Alle sind herzlich eingeladen mitzuwirken – beim Tragen, Gehen, Singen, Organisieren oder einfach beim Dabeisein.

Hoffnung ist ein Akt des Widerstands

Wie kann Kunst Menschen zusammenbringen? Wie können wir gemeinsam über andere Formen des Zusammenlebens nachdenken?

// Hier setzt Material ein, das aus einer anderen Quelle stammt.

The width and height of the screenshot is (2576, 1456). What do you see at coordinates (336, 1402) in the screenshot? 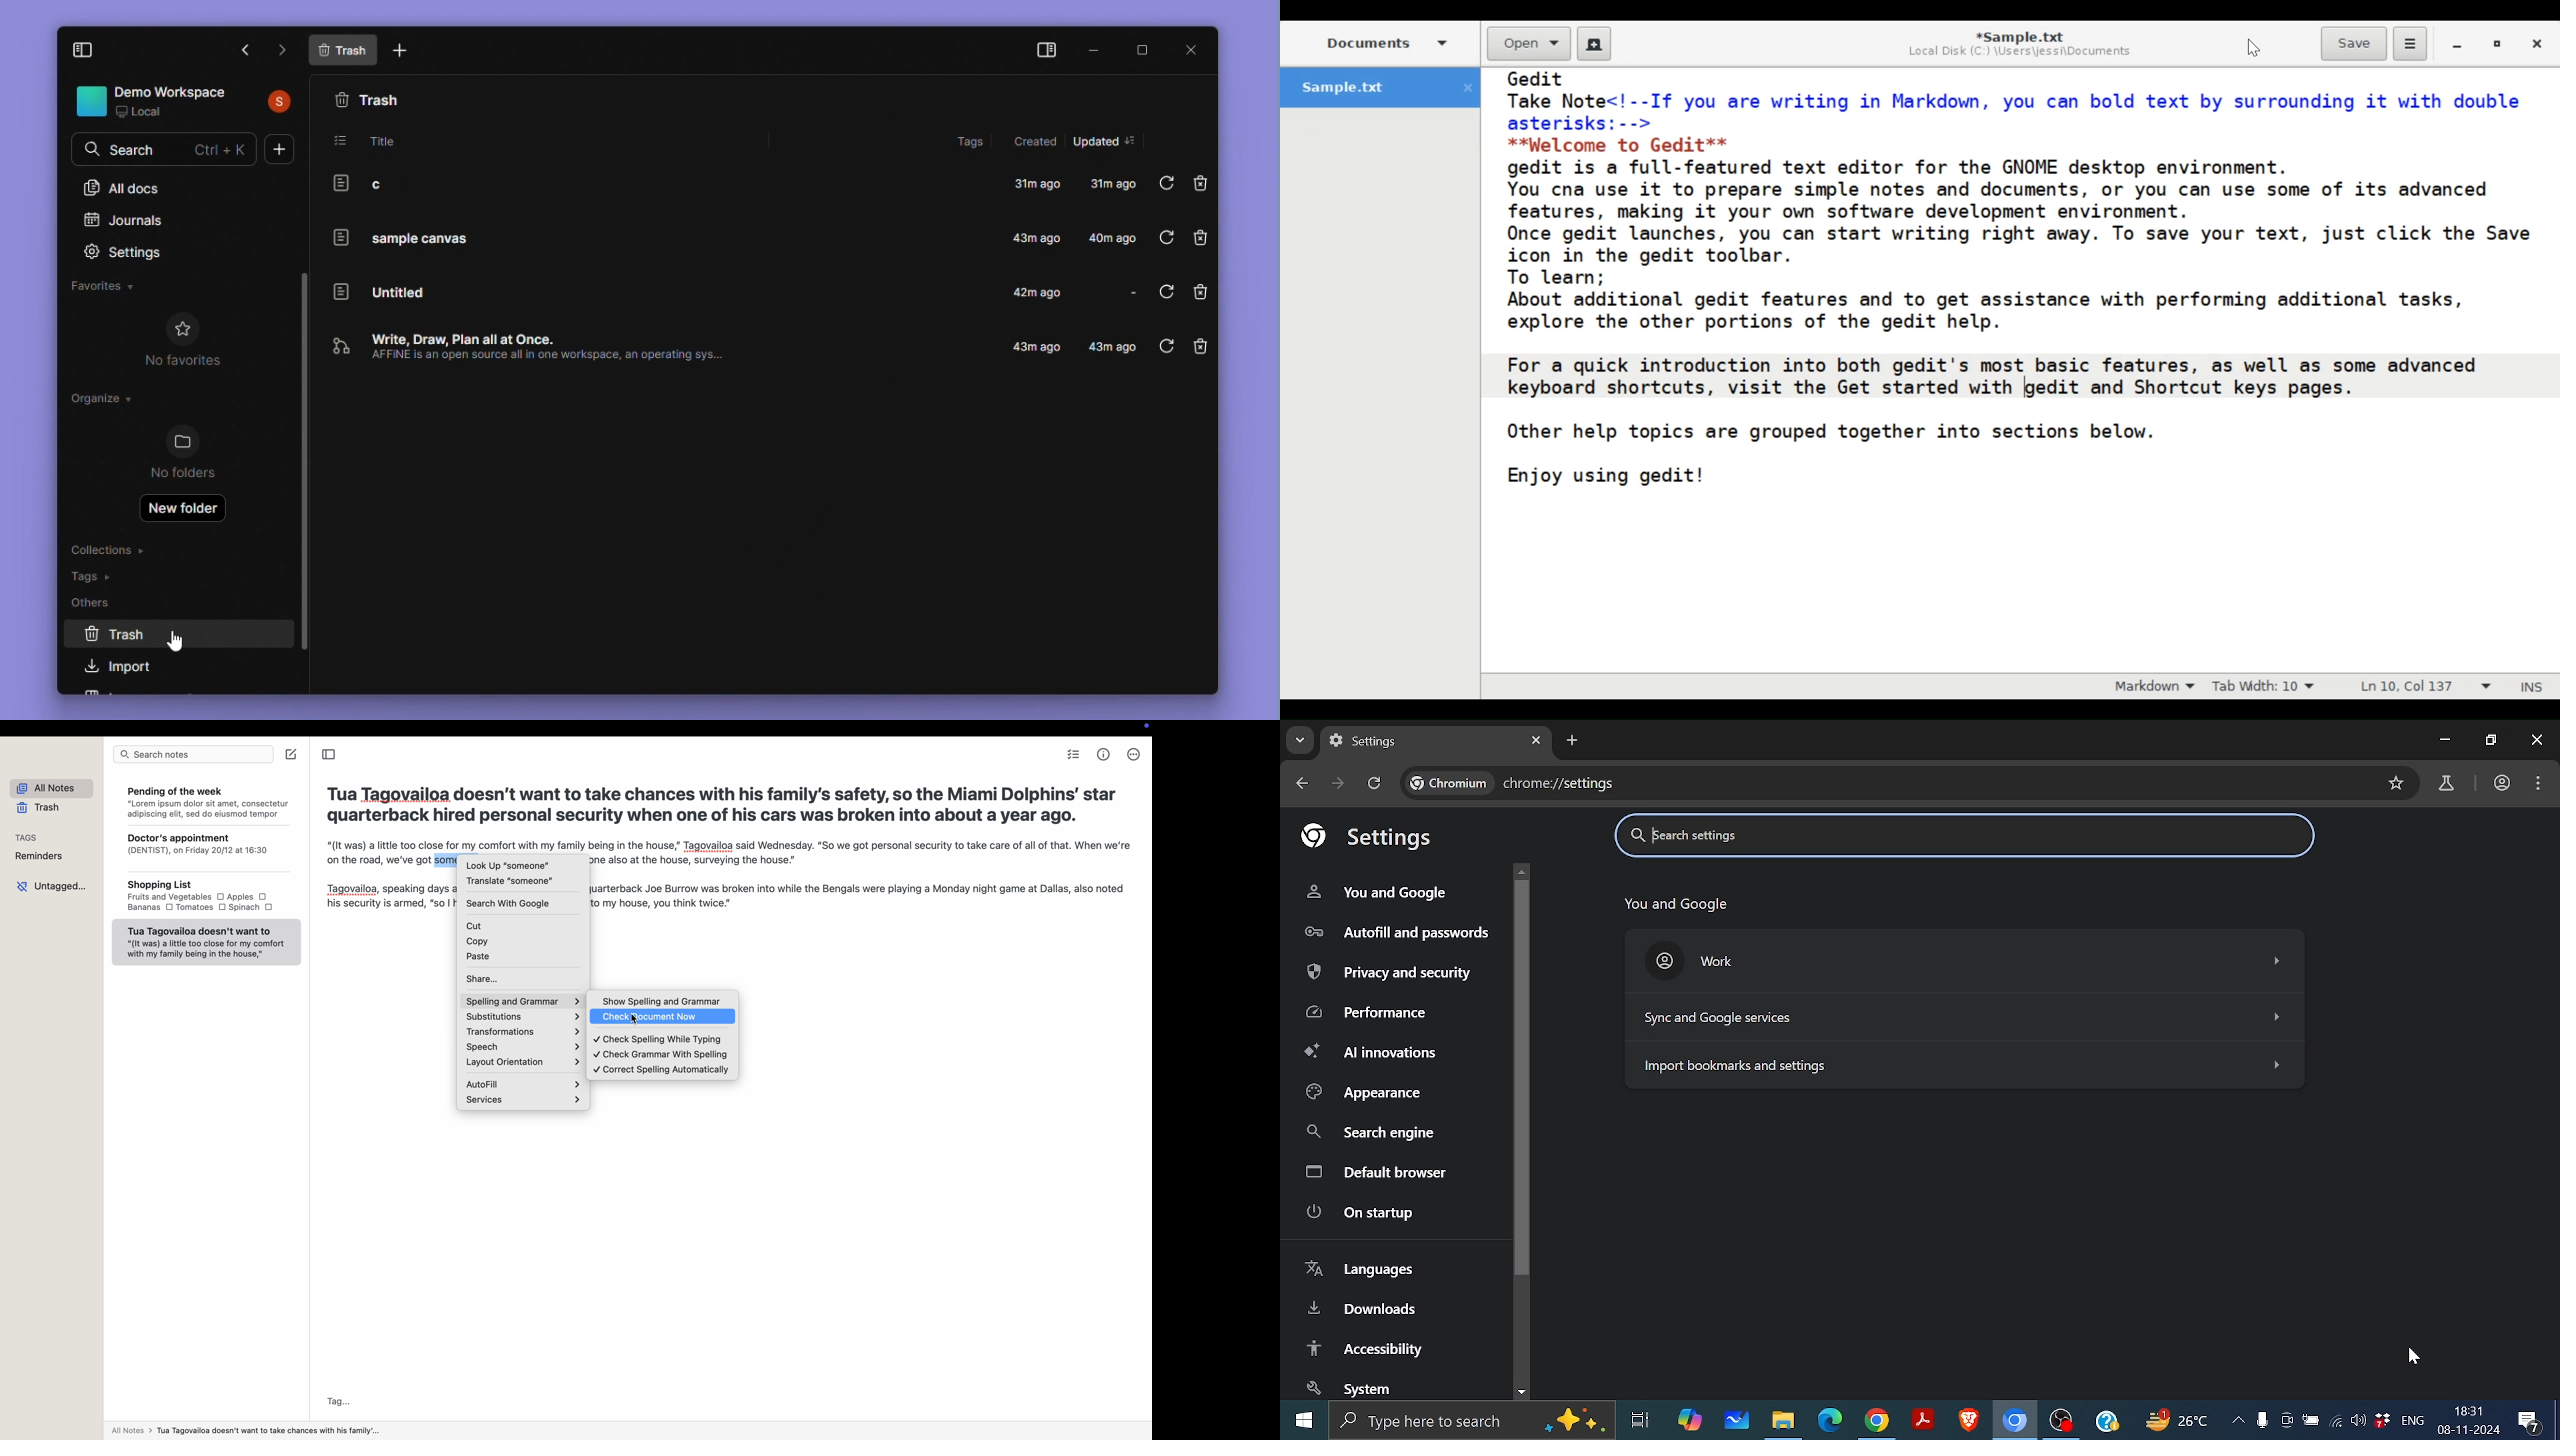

Mit der Parade HOFFNUNG GEGEN HOFFNUNG verbindet die Künstlerin Ines Doujak den Ausstellungsraum mit dem Stadtraum. Gemeinsam mit lokalen Teilnehmer:innen entsteht eine bewegliche Choreografie aus Tierskulpturen, Fahnen, Kostümen, Musik und performativen Interventionen.

Die Parade macht Kämpfe von Aktivist:innen sichtbar, die sich weltweit gegen Landraub und Umweltzerstörung einsetzen. Sie zeigt, wie aus scheinbarer Ohnmacht kollektives Handeln entstehen kann.

Der Titel HOFFNUNG GEGEN HOFFNUNG verweist auf Nadezhda Mandelstams Memoiren Hope Against Hope. Er steht für eine Hoffnung, die selbst unter schwierigen Bedingungen nicht verschwindet – nicht als Gewissheit, sondern als gemeinschaftliche Praxis des Handelns, der Solidarität und der Fürsorge.

Die Parade bewegt sich entlang der Ruhr durch die Stadt – ein fließender Körper aus Stimmen, Bildern und Klängen. Eine Trage mit Hyäne und Rabe, Fahnen und kostümierte Performer*innen durchziehen den Raum, eine Versammlung jenseits des Menschlichen, vielstimmig, widerspenstig, wach. Lieder heben an, eigens geschrieben, eigens komponiert. Gemeinsam mit lokalen Gruppen entsteht ein Moment von Öffentlichkeit: ein Innehalten im Fluss, ein kollektives Fragen. Was kann werden? Was gilt es zu verteidigen? Und wie wollen wir leben? Wir freuen uns über alle, die mittragen, mitgehen, mitsingen, organisieren oder unterstützen möchten.

Die Ausstellung und Parade ist gefördert vom der Kunststiftung NRW und Stadt Arnsberg.

BIOGRAFIE

Ines Doujak präsentierte ihre Arbeiten unter anderem in folgenden Institutionen und Ausstellungen:
 Lentos Kunstmuseum Linz (2025, 2018), Hamburger Kunsthalle (2025), Kunsthaus Wien (2021), Liverpool Biennial (2021), NTU Centre for Contemporary Art Singapore (2020), Bergen Assembly (2019), Centro de Iniciativas Culturales de la Universidad de Sevilla (2018), steirischer herbst (2018), Kochi-Muziris Biennale (2018), Belvedere Wien (2018), Dhaka Art Summit (2018), Para Site Hongkong (2018), Bunkier Sztuki Krakau (2017), Württembergischer Kunstverein Stuttgart (2016), MACBA Barcelona (2015), Kyiv Biennial (2015), São Paulo Biennial (2014), Royal College of Art London (2013), Busan Biennale (2012), Museo Nacional Centro de Arte Reina Sofía Madrid (2010) sowie documenta 12 (2007). 2022 erhielt sie den Österreichischen Kunstpreis für Bildende Kunst.